┌──
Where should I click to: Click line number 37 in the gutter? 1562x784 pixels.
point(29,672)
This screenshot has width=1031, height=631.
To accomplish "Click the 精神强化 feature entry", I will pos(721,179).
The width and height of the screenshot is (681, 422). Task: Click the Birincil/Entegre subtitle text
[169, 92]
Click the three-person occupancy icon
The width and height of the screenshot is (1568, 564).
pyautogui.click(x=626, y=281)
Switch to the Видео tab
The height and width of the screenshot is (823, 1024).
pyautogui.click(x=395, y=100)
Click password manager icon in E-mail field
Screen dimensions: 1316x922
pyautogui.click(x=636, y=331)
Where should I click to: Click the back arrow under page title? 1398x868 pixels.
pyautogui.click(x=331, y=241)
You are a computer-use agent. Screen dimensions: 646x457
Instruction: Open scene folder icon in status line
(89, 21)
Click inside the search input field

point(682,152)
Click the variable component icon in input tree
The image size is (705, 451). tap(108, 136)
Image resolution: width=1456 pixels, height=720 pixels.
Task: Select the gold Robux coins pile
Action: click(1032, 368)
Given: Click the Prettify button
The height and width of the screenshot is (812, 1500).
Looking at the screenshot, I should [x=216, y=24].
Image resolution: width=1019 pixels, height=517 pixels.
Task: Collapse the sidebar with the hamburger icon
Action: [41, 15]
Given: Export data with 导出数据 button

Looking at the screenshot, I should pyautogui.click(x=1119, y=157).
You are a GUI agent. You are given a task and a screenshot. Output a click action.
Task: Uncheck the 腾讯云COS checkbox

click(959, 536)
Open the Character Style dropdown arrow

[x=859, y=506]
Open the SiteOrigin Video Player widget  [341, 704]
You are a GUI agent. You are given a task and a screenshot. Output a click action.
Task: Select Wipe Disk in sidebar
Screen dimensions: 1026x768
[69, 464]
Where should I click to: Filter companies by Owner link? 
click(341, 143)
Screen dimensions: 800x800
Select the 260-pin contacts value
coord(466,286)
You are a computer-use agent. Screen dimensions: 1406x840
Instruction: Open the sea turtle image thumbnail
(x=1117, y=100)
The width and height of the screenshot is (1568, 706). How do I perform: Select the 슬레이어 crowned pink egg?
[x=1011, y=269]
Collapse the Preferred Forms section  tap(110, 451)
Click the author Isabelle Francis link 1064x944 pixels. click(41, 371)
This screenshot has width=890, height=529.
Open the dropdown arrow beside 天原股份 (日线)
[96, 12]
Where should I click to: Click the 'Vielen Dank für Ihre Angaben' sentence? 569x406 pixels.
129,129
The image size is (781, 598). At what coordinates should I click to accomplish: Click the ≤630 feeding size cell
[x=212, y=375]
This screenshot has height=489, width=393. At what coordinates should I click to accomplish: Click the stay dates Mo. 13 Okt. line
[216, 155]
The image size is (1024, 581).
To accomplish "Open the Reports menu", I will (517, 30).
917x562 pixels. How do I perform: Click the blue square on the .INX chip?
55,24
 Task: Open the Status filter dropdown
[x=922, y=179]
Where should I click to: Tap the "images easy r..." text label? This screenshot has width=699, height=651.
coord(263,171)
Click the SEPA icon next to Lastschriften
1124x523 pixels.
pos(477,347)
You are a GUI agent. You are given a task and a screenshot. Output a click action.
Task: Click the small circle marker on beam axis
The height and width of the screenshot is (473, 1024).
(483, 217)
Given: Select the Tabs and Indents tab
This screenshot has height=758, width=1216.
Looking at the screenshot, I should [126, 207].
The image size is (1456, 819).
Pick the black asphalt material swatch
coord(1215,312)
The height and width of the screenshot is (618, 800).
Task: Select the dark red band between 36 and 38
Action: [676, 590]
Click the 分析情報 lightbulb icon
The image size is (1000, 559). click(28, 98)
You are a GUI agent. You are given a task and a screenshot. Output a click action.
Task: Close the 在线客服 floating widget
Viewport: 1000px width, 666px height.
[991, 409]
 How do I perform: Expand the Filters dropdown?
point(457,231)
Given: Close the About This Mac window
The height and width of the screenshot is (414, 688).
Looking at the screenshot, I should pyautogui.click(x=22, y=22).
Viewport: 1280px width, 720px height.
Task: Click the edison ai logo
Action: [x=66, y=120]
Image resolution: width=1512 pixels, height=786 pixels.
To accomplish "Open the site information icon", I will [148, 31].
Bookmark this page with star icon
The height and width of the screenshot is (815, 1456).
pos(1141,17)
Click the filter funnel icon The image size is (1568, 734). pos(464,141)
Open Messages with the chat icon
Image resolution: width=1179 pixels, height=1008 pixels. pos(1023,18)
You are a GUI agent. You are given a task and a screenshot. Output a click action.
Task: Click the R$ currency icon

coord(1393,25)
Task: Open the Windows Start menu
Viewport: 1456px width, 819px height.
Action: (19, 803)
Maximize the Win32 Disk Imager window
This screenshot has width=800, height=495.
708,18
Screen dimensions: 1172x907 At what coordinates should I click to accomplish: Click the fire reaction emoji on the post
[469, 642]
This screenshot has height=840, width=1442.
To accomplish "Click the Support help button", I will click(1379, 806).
└──
[Task requirements]:
Can you rewrite all the records above, putting "desktop assistant" wherever "GUI agent" occurs and leaving everything else unchanged?

[Result of this exercise]:
Where should I click to: Click line number 37 in the gutter? 1562x784 pixels.
point(29,672)
This screenshot has width=1031, height=631.
To accomplish "Click the 精神强化 feature entry", I will pos(721,179).
The width and height of the screenshot is (681, 422). Task: Click the Birincil/Entegre subtitle text
[169, 92]
Click the three-person occupancy icon
The width and height of the screenshot is (1568, 564).
pyautogui.click(x=626, y=281)
Switch to the Видео tab
The height and width of the screenshot is (823, 1024).
pyautogui.click(x=395, y=100)
Click password manager icon in E-mail field
Screen dimensions: 1316x922
pyautogui.click(x=636, y=331)
Where should I click to: Click the back arrow under page title? 1398x868 pixels.
pyautogui.click(x=331, y=241)
You are a computer-use agent. Screen dimensions: 646x457
Instruction: Open scene folder icon in status line
(89, 21)
Click inside the search input field

point(682,152)
Click the variable component icon in input tree
The image size is (705, 451). tap(108, 136)
Image resolution: width=1456 pixels, height=720 pixels.
Task: Select the gold Robux coins pile
Action: click(1032, 368)
Given: Click the Prettify button
The height and width of the screenshot is (812, 1500).
Looking at the screenshot, I should [x=216, y=24].
Image resolution: width=1019 pixels, height=517 pixels.
Task: Collapse the sidebar with the hamburger icon
Action: [41, 15]
Given: Export data with 导出数据 button

Looking at the screenshot, I should pyautogui.click(x=1119, y=157).
You are a desktop assistant. You are given a task and a screenshot. Output a click action.
Task: Uncheck the 腾讯云COS checkbox

click(959, 536)
Open the Character Style dropdown arrow

[x=859, y=506]
Open the SiteOrigin Video Player widget  [341, 704]
You are a desktop assistant. You are given a task and a screenshot. Output a click action.
Task: Select Wipe Disk in sidebar
Screen dimensions: 1026x768
[69, 464]
Where should I click to: Filter companies by Owner link? 
click(341, 143)
Screen dimensions: 800x800
Select the 260-pin contacts value
coord(466,286)
You are a computer-use agent. Screen dimensions: 1406x840
Instruction: Open the sea turtle image thumbnail
(x=1117, y=100)
The width and height of the screenshot is (1568, 706). How do I perform: Select the 슬레이어 crowned pink egg?
[x=1011, y=269]
Collapse the Preferred Forms section  tap(110, 451)
Click the author Isabelle Francis link 1064x944 pixels. click(41, 371)
This screenshot has width=890, height=529.
Open the dropdown arrow beside 天原股份 (日线)
[96, 12]
Where should I click to: Click the 'Vielen Dank für Ihre Angaben' sentence? 569x406 pixels.
129,129
The image size is (781, 598). At what coordinates should I click to accomplish: Click the ≤630 feeding size cell
[x=212, y=375]
This screenshot has height=489, width=393. At what coordinates should I click to accomplish: Click the stay dates Mo. 13 Okt. line
[216, 155]
The image size is (1024, 581).
To accomplish "Open the Reports menu", I will (517, 30).
917x562 pixels. How do I perform: Click the blue square on the .INX chip?
55,24
 Task: Open the Status filter dropdown
[x=922, y=179]
Where should I click to: Tap the "images easy r..." text label? This screenshot has width=699, height=651.
coord(263,171)
Click the SEPA icon next to Lastschriften
1124x523 pixels.
pos(477,347)
You are a desktop assistant. You are given a task and a screenshot. Output a click action.
Task: Click the small circle marker on beam axis
The height and width of the screenshot is (473, 1024).
(483, 217)
Given: Select the Tabs and Indents tab
This screenshot has height=758, width=1216.
Looking at the screenshot, I should [126, 207].
The image size is (1456, 819).
Pick the black asphalt material swatch
coord(1215,312)
The height and width of the screenshot is (618, 800).
Task: Select the dark red band between 36 and 38
Action: [676, 590]
Click the 分析情報 lightbulb icon
The image size is (1000, 559). click(28, 98)
You are a desktop assistant. You are given a task and a screenshot. Output a click action.
Task: Close the 在线客服 floating widget
Viewport: 1000px width, 666px height.
[991, 409]
 How do I perform: Expand the Filters dropdown?
point(457,231)
Given: Close the About This Mac window
The height and width of the screenshot is (414, 688).
Looking at the screenshot, I should pyautogui.click(x=22, y=22).
Viewport: 1280px width, 720px height.
Task: Click the edison ai logo
Action: [x=66, y=120]
Image resolution: width=1512 pixels, height=786 pixels.
To accomplish "Open the site information icon", I will [148, 31].
Bookmark this page with star icon
The height and width of the screenshot is (815, 1456).
pos(1141,17)
Click the filter funnel icon The image size is (1568, 734). pos(464,141)
Open Messages with the chat icon
Image resolution: width=1179 pixels, height=1008 pixels. pos(1023,18)
You are a desktop assistant. You are given a task and a screenshot. Output a click action.
Task: Click the R$ currency icon

coord(1393,25)
Task: Open the Windows Start menu
Viewport: 1456px width, 819px height.
Action: (19, 803)
Maximize the Win32 Disk Imager window
This screenshot has width=800, height=495.
708,18
Screen dimensions: 1172x907 At what coordinates should I click to accomplish: Click the fire reaction emoji on the post
[469, 642]
This screenshot has height=840, width=1442.
To accomplish "Click the Support help button", I will click(1379, 806).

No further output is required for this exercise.